- The exercise
Replace "right axis" with "secondary axis" throughout the listing below, leaving everything else unchanged. Omit the pictures from your answer.

-- Start Dataset rows --

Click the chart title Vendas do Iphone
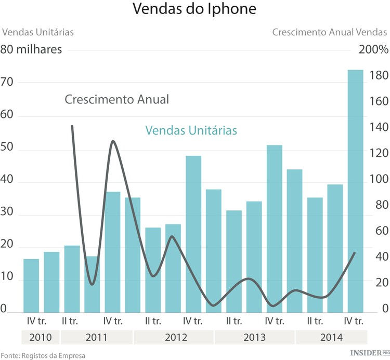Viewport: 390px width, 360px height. coord(194,10)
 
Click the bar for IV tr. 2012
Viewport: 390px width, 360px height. coord(193,234)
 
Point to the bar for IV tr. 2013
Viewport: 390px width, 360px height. coord(274,229)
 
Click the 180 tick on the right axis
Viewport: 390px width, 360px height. coord(378,76)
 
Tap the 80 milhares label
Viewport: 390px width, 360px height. coord(32,50)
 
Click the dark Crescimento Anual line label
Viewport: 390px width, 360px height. coord(117,99)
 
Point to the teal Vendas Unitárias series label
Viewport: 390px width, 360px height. coord(191,130)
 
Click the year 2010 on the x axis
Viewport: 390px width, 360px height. coord(40,337)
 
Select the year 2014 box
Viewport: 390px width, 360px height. coord(332,337)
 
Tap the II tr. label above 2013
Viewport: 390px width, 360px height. coord(233,320)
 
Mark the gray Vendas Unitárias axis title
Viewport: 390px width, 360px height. coord(38,32)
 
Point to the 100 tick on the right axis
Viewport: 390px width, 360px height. coord(378,180)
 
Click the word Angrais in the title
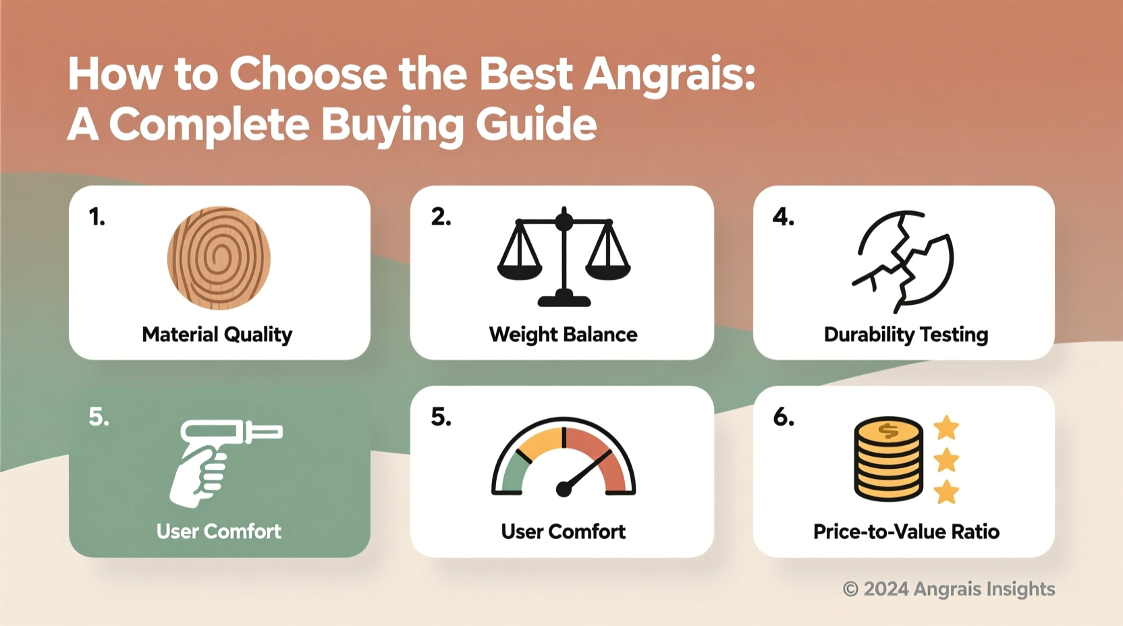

-- End Dataset rows --

- Exercise solution
Click the chart title Vendas do Iphone
Viewport: 390px width, 360px height. coord(194,10)
 
Click the bar for IV tr. 2012
Viewport: 390px width, 360px height. coord(193,234)
 
Point to the bar for IV tr. 2013
Viewport: 390px width, 360px height. coord(274,229)
 
Click the 180 tick on the secondary axis
Viewport: 390px width, 360px height. coord(378,76)
 
Tap the 80 milhares label
Viewport: 390px width, 360px height. coord(32,50)
 
Click the dark Crescimento Anual line label
Viewport: 390px width, 360px height. coord(117,99)
 
Point to the teal Vendas Unitárias series label
Viewport: 390px width, 360px height. coord(191,130)
 
Click the year 2010 on the x axis
Viewport: 390px width, 360px height. coord(40,337)
 
Select the year 2014 box
Viewport: 390px width, 360px height. coord(332,337)
 
Tap the II tr. label above 2013
Viewport: 390px width, 360px height. coord(233,320)
 
Mark the gray Vendas Unitárias axis title
Viewport: 390px width, 360px height. coord(38,32)
 
Point to the 100 tick on the secondary axis
Viewport: 390px width, 360px height. coord(378,180)
 
Click the word Angrais in the title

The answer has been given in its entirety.